Input records |
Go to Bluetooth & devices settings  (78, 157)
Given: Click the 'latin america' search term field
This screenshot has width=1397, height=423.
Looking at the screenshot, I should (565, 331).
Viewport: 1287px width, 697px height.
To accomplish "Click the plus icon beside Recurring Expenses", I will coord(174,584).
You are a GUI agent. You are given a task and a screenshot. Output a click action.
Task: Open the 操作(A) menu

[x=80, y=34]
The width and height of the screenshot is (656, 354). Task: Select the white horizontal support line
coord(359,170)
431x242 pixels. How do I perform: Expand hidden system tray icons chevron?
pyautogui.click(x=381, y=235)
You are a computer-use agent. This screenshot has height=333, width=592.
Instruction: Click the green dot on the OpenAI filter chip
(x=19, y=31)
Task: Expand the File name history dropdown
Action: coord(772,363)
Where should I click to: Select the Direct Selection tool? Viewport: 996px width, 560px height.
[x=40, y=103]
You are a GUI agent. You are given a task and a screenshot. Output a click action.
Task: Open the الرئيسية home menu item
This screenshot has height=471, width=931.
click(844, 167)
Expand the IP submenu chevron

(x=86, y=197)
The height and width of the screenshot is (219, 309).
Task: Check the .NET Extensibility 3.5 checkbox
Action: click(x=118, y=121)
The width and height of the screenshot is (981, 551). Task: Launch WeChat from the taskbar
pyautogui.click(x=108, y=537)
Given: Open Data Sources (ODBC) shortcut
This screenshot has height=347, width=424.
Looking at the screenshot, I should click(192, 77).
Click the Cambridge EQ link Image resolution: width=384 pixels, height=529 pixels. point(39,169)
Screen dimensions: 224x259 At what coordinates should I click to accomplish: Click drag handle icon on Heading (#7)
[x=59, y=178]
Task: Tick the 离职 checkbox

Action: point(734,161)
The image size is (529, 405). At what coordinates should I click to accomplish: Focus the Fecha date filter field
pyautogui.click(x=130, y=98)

What is required | Nothing in the listing may be changed; retype it all exactly.

Answer area |
Go to Bluetooth & devices settings  (78, 157)
Given: Click the 'latin america' search term field
This screenshot has width=1397, height=423.
Looking at the screenshot, I should (565, 331).
Viewport: 1287px width, 697px height.
To accomplish "Click the plus icon beside Recurring Expenses", I will coord(174,584).
You are a GUI agent. You are given a task and a screenshot. Output a click action.
Task: Open the 操作(A) menu

[x=80, y=34]
The width and height of the screenshot is (656, 354). Task: Select the white horizontal support line
coord(359,170)
431x242 pixels. How do I perform: Expand hidden system tray icons chevron?
pyautogui.click(x=381, y=235)
You are a computer-use agent. This screenshot has height=333, width=592.
Instruction: Click the green dot on the OpenAI filter chip
(x=19, y=31)
Task: Expand the File name history dropdown
Action: coord(772,363)
Where should I click to: Select the Direct Selection tool? Viewport: 996px width, 560px height.
[x=40, y=103]
You are a GUI agent. You are given a task and a screenshot. Output a click action.
Task: Open the الرئيسية home menu item
This screenshot has height=471, width=931.
click(844, 167)
Expand the IP submenu chevron

(x=86, y=197)
The height and width of the screenshot is (219, 309).
Task: Check the .NET Extensibility 3.5 checkbox
Action: click(x=118, y=121)
The width and height of the screenshot is (981, 551). Task: Launch WeChat from the taskbar
pyautogui.click(x=108, y=537)
Given: Open Data Sources (ODBC) shortcut
This screenshot has height=347, width=424.
Looking at the screenshot, I should click(192, 77).
Click the Cambridge EQ link Image resolution: width=384 pixels, height=529 pixels. point(39,169)
Screen dimensions: 224x259 At what coordinates should I click to accomplish: Click drag handle icon on Heading (#7)
[x=59, y=178]
Task: Tick the 离职 checkbox

Action: point(734,161)
The image size is (529, 405). At what coordinates should I click to accomplish: Focus the Fecha date filter field
pyautogui.click(x=130, y=98)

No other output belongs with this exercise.